Collected data entries:
================================

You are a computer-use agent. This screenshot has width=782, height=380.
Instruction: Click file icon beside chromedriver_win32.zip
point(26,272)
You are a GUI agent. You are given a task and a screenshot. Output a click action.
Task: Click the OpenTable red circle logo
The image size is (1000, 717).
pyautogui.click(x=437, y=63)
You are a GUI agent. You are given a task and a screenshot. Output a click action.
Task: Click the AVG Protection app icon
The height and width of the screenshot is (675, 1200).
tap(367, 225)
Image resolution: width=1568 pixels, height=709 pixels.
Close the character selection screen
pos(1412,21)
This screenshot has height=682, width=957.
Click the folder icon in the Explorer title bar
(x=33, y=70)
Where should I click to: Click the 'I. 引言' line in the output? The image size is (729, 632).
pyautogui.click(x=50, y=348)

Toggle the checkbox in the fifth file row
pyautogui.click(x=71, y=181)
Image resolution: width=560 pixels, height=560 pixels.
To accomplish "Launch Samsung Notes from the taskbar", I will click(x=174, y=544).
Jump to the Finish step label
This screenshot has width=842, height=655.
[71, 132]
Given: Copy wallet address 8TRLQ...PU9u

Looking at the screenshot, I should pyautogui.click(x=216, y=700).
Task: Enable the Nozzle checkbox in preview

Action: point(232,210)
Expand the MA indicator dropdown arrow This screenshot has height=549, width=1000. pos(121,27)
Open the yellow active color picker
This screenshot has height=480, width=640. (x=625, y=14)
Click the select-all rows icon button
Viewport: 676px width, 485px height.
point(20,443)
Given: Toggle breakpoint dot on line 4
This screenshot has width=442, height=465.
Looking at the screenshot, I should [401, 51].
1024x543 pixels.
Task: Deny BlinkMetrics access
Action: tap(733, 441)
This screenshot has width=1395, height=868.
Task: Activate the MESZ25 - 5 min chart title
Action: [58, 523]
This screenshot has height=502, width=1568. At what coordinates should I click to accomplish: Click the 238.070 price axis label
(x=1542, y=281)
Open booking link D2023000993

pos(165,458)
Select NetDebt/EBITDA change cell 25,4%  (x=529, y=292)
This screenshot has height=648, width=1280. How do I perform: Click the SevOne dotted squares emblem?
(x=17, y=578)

================================

Task goal:
All of the lines above that carry the string "resolution" need to be found and copied.

Exercise response:
Image resolution: width=1568 pixels, height=709 pixels.
Image resolution: width=560 pixels, height=560 pixels.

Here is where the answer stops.